→ **Activity**:
Everything from the line containing "Given: Toggle Compatibility" to the last line of the listing below should be restated exactly, both ends included, with nothing added and the pictures omitted.

→ **Source data**:

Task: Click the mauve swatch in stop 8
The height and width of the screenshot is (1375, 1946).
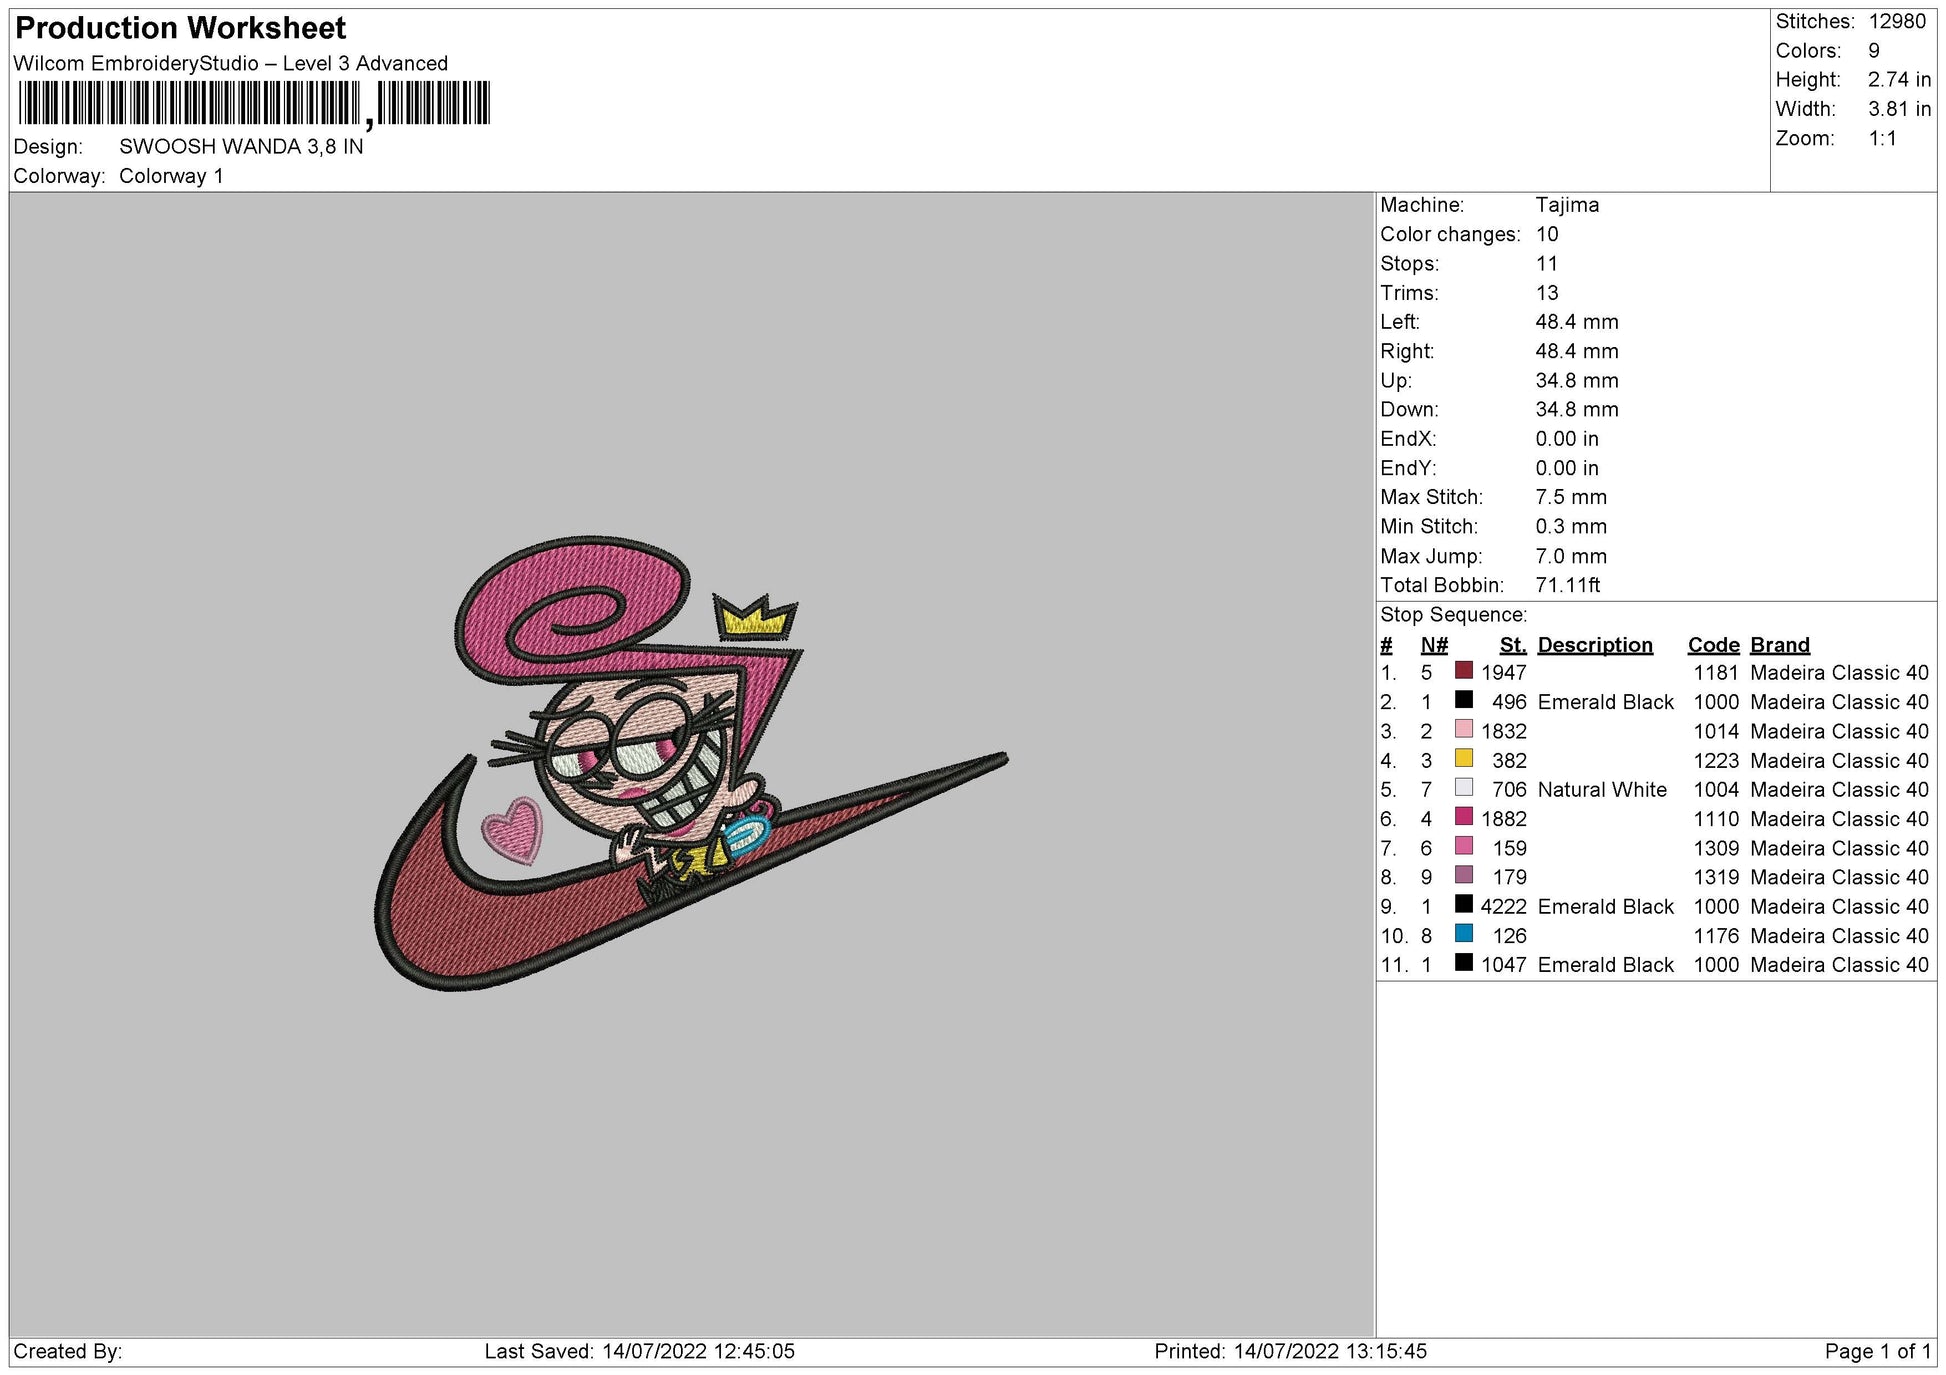Action: [1463, 875]
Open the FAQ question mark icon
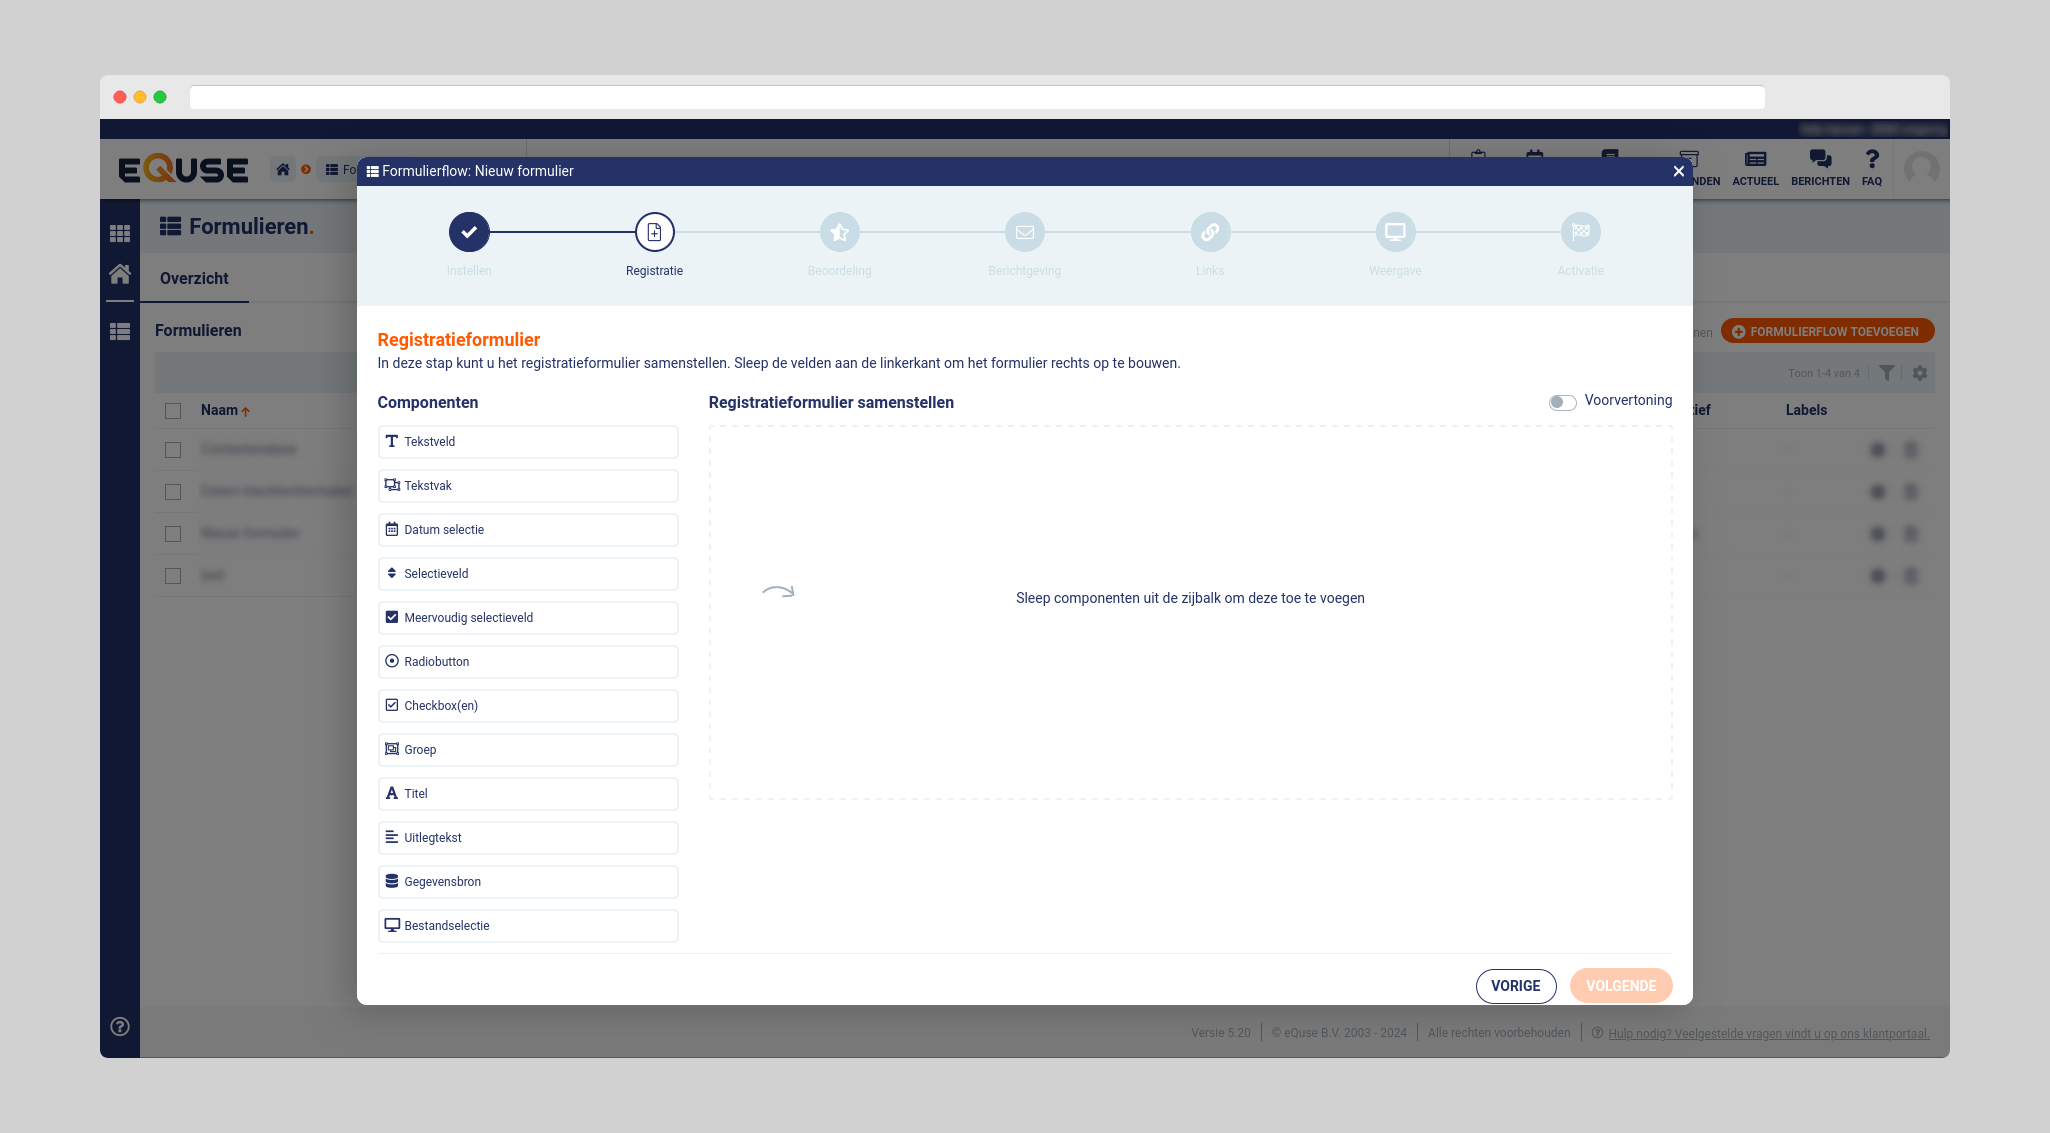Screen dimensions: 2050x1133 [1872, 159]
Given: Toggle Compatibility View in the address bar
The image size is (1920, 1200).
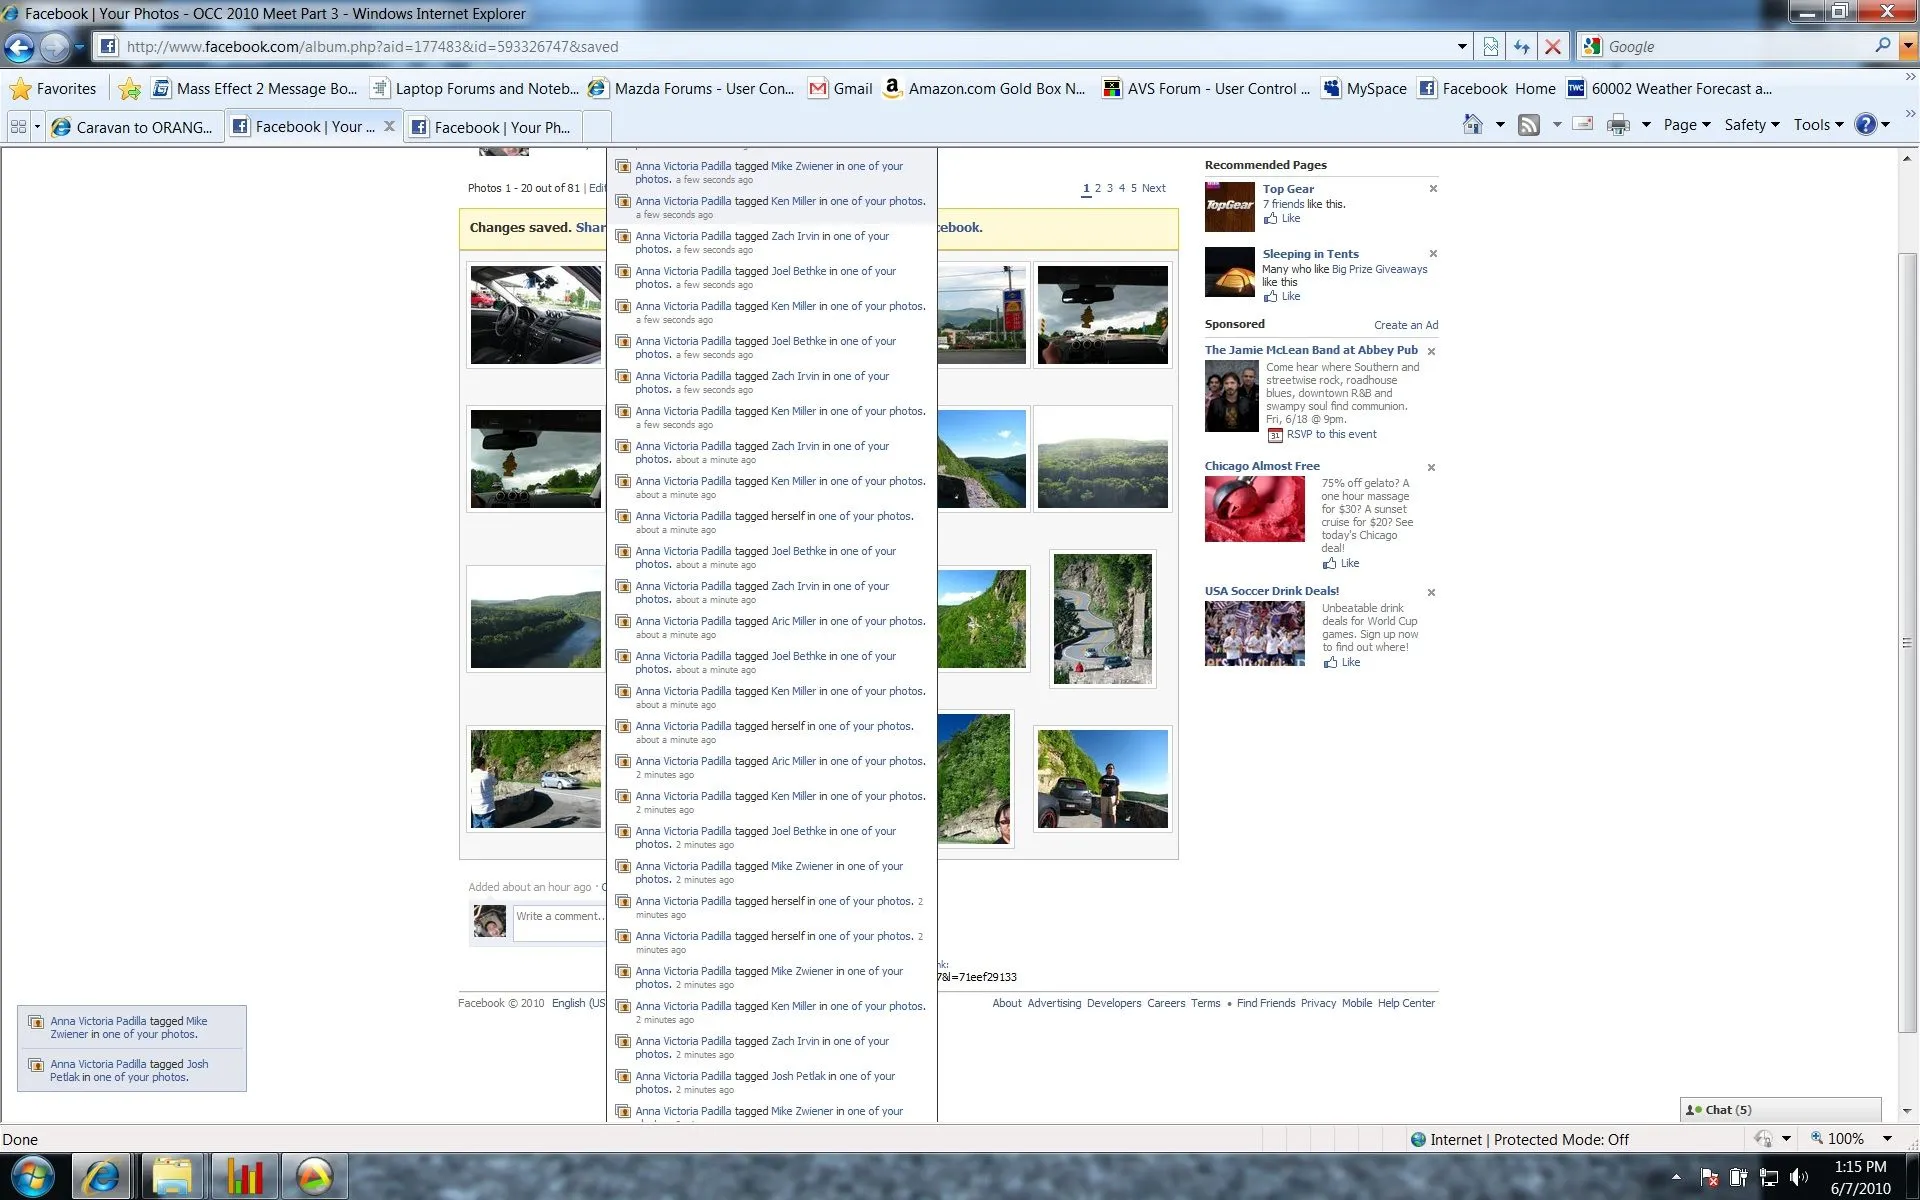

→ **Response**:
Given: Toggle Compatibility View in the address bar
The image size is (1920, 1200).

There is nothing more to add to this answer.